The Zorlu Center Site is just at the junction of the Bosphorus Bridge European connection and the glamorous Büyükdere axis that connects the city center with the great business district Maslak. It is reached from various important centers of Istanbul and moreover, topographically is one of the few plain sites that face south, viewing the old city. With all these significant qualities, it has been a “subject of desire” and was owned by the Zorlu Property through a tender, being watched by all levels of the public. In this sense, the mixed use project being developed on this area deals with contradictions such as grandeur and modesty, public and private, institutional and domestic, social and distinguished, together with structural and topographical considerations.

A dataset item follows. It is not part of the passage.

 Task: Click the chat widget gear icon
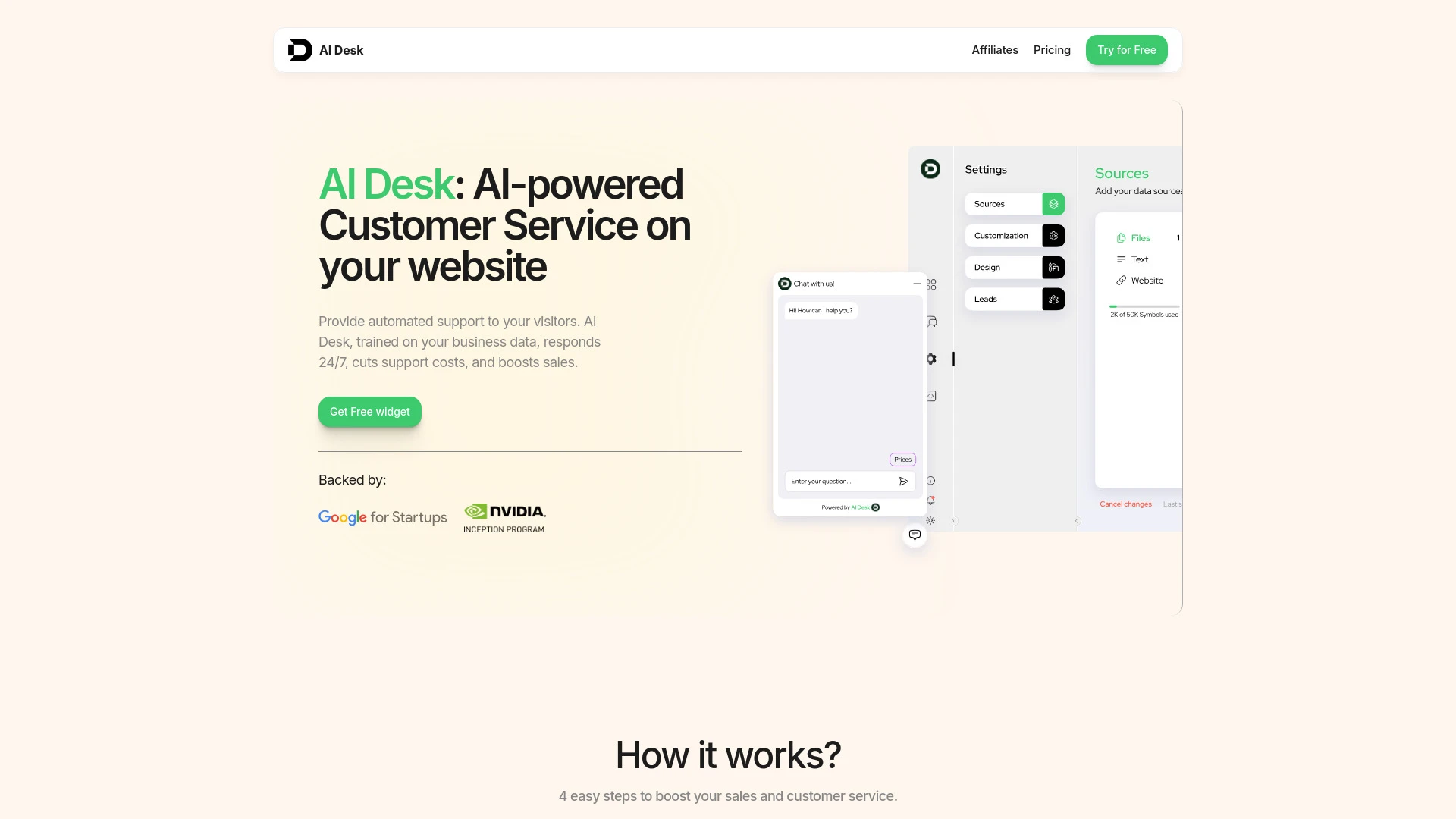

The ground is reconstructed with a topographical interpretation, a kind of shell that is transformed into an in-between layer for the different functions combined in the complex. The shell starts from the Boulevard Level, with a Public Square at the meeting point with the city, and rises towards south and east. It is split into two arms seperated by level differences, in order to overcome the dichotomy between the private and the public. The inner route, the public topography reaches to the 28m. higher Urban Balcony with the marvellous Bosphorus view. The outer ring ends up with a height of 32m creating the private topography of the residential units.
Just in the center, at the Boulevard Level is the Piazza surrounded by the retail units, that strives for creating an alternative public space. The activity stairs direct the public down to the interior retail units, the Bosphorus Level, that also has another direct entrance on the south. The retail level below has the subway connection and includes the cinemas and other leisure facilities. In thsi way, the retail center offers both exterior and interior shopping in relation to the Piazza that feeds the whole complex.
The Performance Arts Center has a 2300 people capacity main hall, equipped with all the facilities to inhouse all kinds of international shows, being oneand only in Turkey. It is supported with a 740 people capacity drama theater. This complex has an entrance amphi as a continuation of the Public Square and the Piazza, that offers a semi-closed space for alternative performances. Multi-stırey foyer space also faciliates several kinds of arts exhibitions and installations and has direct acces to the retail center on all levels and underground parking.
The terrace flats under the shell, are equipped with large gardens on the first level, and with large terraces on the upper levels enjoying the Bosphorus view. They are reached through the linear open air atrium, quite rich, lighted and cheery space. The rest of the residential units form three identical towers, detached from the shell with “piloti” and their structural formation continues the horizontal projections of the terrace flats, without turning into symbollic elements of the complex. The fourth tower is the luxury Raffles Hotel.
In the general formation of the complex, instead of using the recent grandiose and gleeming architectural tendency that has been dominant over such big investments of the modern world, an approach that derives its power from public motivations and keeps itself away from the habit of the “society of spectacle” has been embraced.